What critics of Israel still don't recognize is that she was not fighting a deliberate war of territorial conquest. To the contrary, we now know that Moshe Dayan, the military hero of the war, recalled to the colors by popular acclaim, warned against the danger of going into Gaza, with its teeming Palestinian population. And Levi Eshkol, the prime minister and political hero, told his cabinet colleagues while the fighting raged, ''Even if we take the West Bank and the Old City, we will eventually be forced to leave them."

Having won them, Israel has found it very hard to leave them, and has certainly not been ''forced to," least of all by Washington. And here is the strangest change of all, in the respective attitudes to Israel of America and Europe. Rather like the Hollywood producer who said he was so old he could remember Doris Day before she was a virgin, some of us are old enough to remember the days when Israel was not only politically close to Europe but revered there, especially on the liberal left. For nearly 20 years after the creation of Israel in 1948, one of her closest allies was France, the first country to furnish her with nuclear technology as well as jet fighters.

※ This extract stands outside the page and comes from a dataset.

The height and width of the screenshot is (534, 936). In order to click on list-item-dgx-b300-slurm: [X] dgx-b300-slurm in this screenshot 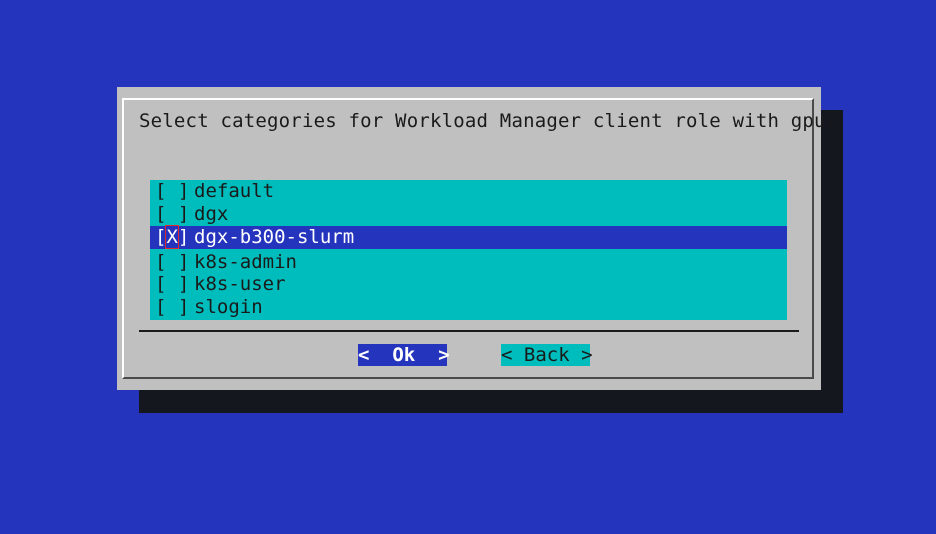, I will do `click(468, 237)`.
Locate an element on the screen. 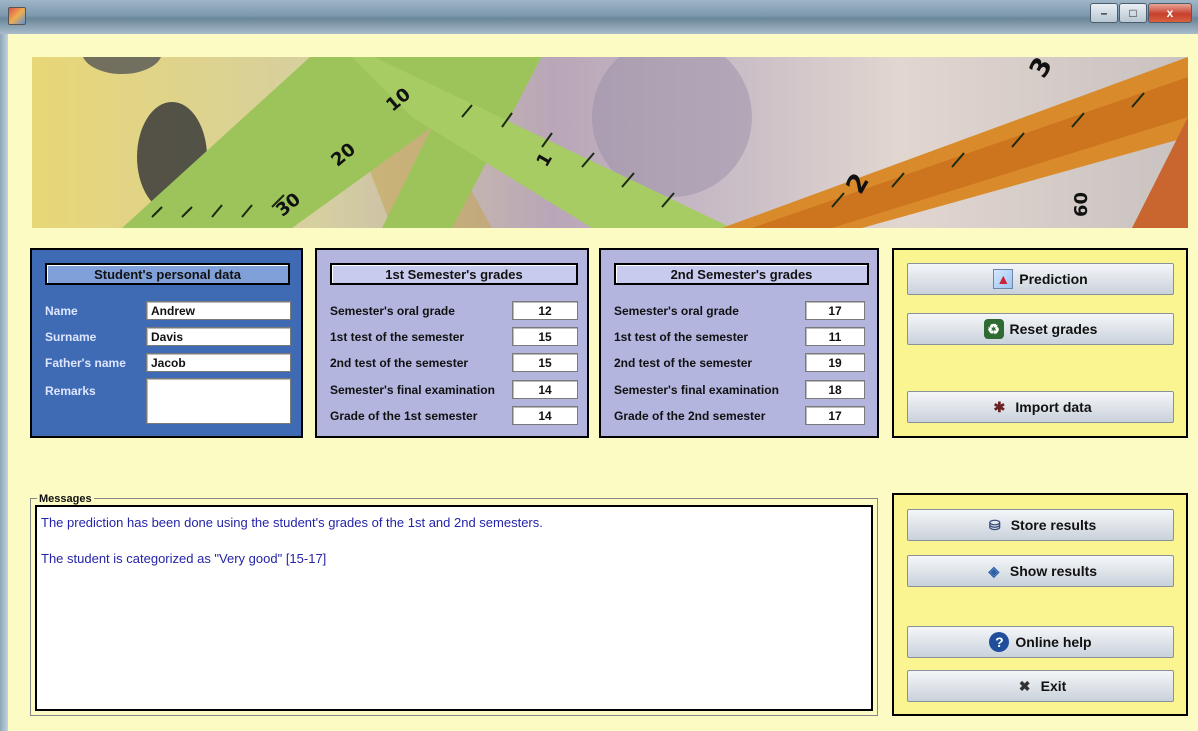 The width and height of the screenshot is (1198, 731). sem1-final-exam-label: Semester's final examination is located at coordinates (412, 390).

In the 1956 Suez adventure, Israel conspired with the British and French governments against Colonel Nasser of Egypt. Their caper miscarried in any case, but the conspirators had quite reckoned without Washington, which pulled the rug from under them. The Eisenhower administration was engaged in an all-consuming Cold War with Russia, and saw the Middle East as a tiresome distraction from that greater conflict.

What seems more extraordinary today is that the White House then was not so much neutral as thoroughly cold toward Israel. President Dwight Eisenhower told the State Department to let the Israelis know that he would conduct his policy as if there were no Jewish voters in America, and John Foster Dulles, his Secretary of State, told Senator William Knowland that he was going to try to have ''a policy not approved by the Jews," however hard that was.

Of course Israel was entitled to pursue her own interests, said Dulles, but those were not necessarily America's, and ''We cannot have our policies made in Jerusalem." If that had been said publicly at the time it would have been adduced-maybe it still will be-to prove their anti-Semitism, although there is no evidence to suggest that Ike or Dulles harbored such prejudice. (Harry Truman, who recognized Israel against the wishes of the State Department, and Richard Nixon, who gave Israel unconditional support, really were anti-Semitic in private.)

Quite apart from the Suez conspiracy that bound Israel with London and Paris, there has been a dramatic turnaround in public opinion. Fifty years ago Israel was revered by the European left as a model social democracy, and was indeed the most statist political economy outside the eastern bloc. In those days, David Ben-Gurion could be profiled in a leftist British magazine like the New Statesman in well-nigh hero-worshipping tones, with nothing said about the Palestinians.

The ''diplomatic revolution," or change of partners, began in 1961 with the inauguration of John Kennedy, who believed that he owed his election to Jewish voters, and asked Ben-Gurion-to the latter's irritation-what he could do for the Jews in return. And yet even as Washington drew closer to Israel, the politics were startlingly different from today.

Last year, as part of the elaborate maneuvers that made Sharon's withdrawal from Gaza possible, the Republican administration of President Bush gave Sharon a letter of approval. In effect it conceded-against previous American policy-that in any final settlement there would be no going back to the pre-1967 borders, which would, by implication, be heavily revised in Israel's favor to incorporate many of the West Bank settlements; and that the Palestinians could forget about any ''right of return" for those expelled in 1948 or their descendants.

And yet in the 1950s-one writes this almost with disbelief-the Republican administration of President Eisenhower regularly rebuked Israel for reprisal raids (sometimes led by the young Arik Sharon), demanded border concessions-at Israel's expense, that is, from the pre-1967 frontier-and took very seriously the rights of those 1948 refugees.

Even under Kennedy, when the United States had turned towards Israel and supplied her with Hawk missiles, Washington still kept up pressure on the question of refugees...

Update: And The Forward reports that the Bush administration is working to bolster Sharon against Netanyahu.